> **Try it**: Begin at the first line of the records below and, please, give each line again exactly until the line with "Viewport: 231px width, 514px height." is included.

Recorded data
--- START ---
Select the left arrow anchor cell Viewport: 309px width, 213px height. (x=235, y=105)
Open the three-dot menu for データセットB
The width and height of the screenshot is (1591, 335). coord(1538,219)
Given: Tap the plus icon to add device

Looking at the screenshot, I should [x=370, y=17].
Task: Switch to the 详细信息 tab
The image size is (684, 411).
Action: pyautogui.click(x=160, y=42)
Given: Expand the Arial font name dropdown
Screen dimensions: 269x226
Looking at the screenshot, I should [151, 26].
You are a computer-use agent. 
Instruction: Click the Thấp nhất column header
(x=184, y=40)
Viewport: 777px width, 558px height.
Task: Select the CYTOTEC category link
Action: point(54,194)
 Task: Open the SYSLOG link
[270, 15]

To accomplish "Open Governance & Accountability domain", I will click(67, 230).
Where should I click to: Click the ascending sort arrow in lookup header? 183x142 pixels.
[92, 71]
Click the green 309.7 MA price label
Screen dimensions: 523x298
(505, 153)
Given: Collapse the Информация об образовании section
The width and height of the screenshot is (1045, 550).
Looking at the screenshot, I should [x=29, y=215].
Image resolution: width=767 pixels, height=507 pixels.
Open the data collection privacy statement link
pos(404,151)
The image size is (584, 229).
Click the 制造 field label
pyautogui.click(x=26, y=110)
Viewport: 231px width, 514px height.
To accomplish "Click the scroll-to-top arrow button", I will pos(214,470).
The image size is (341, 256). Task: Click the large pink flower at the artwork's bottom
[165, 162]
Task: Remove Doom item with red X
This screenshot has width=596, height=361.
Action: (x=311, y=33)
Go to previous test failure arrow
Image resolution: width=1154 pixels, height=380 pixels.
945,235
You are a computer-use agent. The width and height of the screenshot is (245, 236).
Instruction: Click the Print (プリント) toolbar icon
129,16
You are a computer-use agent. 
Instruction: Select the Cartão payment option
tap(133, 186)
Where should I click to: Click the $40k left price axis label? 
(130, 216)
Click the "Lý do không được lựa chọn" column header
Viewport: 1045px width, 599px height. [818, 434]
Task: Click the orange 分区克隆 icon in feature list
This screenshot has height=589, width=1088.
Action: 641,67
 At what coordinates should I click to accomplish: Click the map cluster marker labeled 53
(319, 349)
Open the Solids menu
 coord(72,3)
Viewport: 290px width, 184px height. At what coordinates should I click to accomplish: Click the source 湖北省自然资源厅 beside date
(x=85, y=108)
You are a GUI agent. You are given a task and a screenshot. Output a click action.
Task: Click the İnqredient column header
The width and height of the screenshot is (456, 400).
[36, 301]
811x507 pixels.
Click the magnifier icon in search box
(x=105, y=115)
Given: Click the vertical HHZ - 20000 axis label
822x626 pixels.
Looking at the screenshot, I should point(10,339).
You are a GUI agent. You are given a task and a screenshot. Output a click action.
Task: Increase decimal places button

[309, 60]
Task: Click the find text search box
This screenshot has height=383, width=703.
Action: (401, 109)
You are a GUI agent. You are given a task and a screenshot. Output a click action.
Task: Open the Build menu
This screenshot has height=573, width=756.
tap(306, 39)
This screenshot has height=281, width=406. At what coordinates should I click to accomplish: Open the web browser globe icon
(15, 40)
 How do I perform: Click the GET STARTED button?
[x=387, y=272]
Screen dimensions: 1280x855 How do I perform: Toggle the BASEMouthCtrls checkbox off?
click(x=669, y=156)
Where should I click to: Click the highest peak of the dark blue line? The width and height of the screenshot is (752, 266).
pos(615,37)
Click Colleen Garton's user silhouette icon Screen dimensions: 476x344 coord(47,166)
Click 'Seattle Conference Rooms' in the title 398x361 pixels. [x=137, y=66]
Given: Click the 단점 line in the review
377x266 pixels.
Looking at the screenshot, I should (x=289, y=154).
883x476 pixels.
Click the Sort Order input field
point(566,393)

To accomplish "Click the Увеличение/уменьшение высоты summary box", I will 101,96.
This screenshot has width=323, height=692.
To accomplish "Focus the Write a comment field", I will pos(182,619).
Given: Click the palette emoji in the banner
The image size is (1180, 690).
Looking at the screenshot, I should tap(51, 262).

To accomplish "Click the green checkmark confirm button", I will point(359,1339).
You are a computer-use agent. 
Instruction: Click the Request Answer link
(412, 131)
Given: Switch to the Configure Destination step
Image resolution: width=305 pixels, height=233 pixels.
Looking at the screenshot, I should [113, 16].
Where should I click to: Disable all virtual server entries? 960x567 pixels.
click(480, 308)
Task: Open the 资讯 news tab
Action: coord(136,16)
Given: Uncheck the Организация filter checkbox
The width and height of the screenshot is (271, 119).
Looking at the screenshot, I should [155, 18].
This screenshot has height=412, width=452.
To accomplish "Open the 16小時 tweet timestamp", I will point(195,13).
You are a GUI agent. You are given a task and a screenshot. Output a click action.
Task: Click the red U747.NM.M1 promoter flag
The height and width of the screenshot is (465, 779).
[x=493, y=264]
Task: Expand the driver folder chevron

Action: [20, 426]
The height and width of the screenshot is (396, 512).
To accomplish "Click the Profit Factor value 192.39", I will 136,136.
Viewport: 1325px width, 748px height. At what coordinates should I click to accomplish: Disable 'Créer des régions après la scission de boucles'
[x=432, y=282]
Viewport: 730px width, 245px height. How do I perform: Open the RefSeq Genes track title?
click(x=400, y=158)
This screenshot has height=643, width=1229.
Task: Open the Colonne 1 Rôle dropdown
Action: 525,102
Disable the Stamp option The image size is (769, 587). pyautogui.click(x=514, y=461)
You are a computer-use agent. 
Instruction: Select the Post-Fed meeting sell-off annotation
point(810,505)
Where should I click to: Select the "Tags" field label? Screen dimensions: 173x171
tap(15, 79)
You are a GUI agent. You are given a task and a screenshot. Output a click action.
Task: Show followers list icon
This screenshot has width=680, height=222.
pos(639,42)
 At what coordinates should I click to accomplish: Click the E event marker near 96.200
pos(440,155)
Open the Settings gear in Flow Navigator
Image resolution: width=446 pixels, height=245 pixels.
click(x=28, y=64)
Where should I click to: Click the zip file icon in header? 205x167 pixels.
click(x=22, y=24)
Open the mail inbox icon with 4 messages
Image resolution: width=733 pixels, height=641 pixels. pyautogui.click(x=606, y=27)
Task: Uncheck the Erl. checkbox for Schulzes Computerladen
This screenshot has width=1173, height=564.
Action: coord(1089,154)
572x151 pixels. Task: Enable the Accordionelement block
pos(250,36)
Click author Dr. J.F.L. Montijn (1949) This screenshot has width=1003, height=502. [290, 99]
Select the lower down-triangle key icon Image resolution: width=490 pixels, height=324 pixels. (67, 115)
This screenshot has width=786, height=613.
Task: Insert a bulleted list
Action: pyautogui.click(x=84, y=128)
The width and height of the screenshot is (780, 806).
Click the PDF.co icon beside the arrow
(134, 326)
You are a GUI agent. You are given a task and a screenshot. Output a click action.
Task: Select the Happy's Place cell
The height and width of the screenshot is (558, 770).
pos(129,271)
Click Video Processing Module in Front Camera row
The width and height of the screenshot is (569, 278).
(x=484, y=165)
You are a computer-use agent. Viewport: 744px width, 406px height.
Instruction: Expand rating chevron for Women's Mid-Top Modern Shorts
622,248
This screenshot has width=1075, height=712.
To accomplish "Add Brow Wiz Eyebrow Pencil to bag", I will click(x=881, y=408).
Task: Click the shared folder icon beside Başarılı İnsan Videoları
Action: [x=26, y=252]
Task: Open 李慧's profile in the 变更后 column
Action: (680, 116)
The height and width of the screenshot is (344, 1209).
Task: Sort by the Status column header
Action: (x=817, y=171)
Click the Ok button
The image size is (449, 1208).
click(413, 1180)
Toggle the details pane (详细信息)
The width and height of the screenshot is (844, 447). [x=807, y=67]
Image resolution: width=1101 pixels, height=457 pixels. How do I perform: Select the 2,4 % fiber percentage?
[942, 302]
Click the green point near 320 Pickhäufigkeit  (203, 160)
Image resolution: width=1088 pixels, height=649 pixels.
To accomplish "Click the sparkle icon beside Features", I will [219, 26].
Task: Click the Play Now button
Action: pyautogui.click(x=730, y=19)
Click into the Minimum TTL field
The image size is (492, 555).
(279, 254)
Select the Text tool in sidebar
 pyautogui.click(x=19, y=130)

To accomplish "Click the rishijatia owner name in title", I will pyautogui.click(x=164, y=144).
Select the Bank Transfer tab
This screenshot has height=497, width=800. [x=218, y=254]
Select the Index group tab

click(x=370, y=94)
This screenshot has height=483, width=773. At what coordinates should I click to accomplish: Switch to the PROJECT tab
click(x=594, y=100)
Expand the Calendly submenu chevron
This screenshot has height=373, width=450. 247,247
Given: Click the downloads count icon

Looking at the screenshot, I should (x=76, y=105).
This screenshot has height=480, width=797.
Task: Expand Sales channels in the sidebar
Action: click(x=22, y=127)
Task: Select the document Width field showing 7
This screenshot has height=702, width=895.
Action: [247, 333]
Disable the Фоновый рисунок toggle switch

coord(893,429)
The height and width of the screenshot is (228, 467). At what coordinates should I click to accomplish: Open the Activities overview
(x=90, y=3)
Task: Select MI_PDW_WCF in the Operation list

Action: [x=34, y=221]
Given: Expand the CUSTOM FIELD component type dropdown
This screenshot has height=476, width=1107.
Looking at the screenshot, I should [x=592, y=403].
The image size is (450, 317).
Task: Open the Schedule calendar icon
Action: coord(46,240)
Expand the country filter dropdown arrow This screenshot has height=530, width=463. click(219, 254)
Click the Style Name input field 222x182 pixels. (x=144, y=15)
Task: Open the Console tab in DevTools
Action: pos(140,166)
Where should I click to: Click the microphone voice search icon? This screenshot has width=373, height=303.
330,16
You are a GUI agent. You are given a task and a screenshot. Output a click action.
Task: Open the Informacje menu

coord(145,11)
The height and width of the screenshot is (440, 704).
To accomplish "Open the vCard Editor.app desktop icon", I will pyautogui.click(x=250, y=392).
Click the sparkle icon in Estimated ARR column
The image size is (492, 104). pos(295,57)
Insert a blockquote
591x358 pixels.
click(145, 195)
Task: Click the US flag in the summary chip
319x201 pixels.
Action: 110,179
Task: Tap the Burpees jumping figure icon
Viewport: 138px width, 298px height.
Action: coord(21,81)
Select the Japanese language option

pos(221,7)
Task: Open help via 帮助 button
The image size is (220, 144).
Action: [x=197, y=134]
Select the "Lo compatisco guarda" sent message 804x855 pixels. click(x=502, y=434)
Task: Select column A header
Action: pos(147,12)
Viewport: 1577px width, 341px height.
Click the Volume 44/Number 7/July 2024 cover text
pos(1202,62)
--- END ---
> **Response**:
Select the left arrow anchor cell Viewport: 309px width, 213px height. (x=235, y=105)
Open the three-dot menu for データセットB
The width and height of the screenshot is (1591, 335). coord(1538,219)
Given: Tap the plus icon to add device

Looking at the screenshot, I should [x=370, y=17].
Task: Switch to the 详细信息 tab
The image size is (684, 411).
Action: pyautogui.click(x=160, y=42)
Given: Expand the Arial font name dropdown
Screen dimensions: 269x226
Looking at the screenshot, I should [151, 26].
You are a computer-use agent. 
Instruction: Click the Thấp nhất column header
(x=184, y=40)
Viewport: 777px width, 558px height.
Task: Select the CYTOTEC category link
Action: point(54,194)
 Task: Open the SYSLOG link
[270, 15]

To accomplish "Open Governance & Accountability domain", I will click(67, 230).
Where should I click to: Click the ascending sort arrow in lookup header? 183x142 pixels.
[92, 71]
Click the green 309.7 MA price label
Screen dimensions: 523x298
(505, 153)
Given: Collapse the Информация об образовании section
The width and height of the screenshot is (1045, 550).
Looking at the screenshot, I should [x=29, y=215].
Image resolution: width=767 pixels, height=507 pixels.
Open the data collection privacy statement link
pos(404,151)
The image size is (584, 229).
Click the 制造 field label
pyautogui.click(x=26, y=110)
Viewport: 231px width, 514px height.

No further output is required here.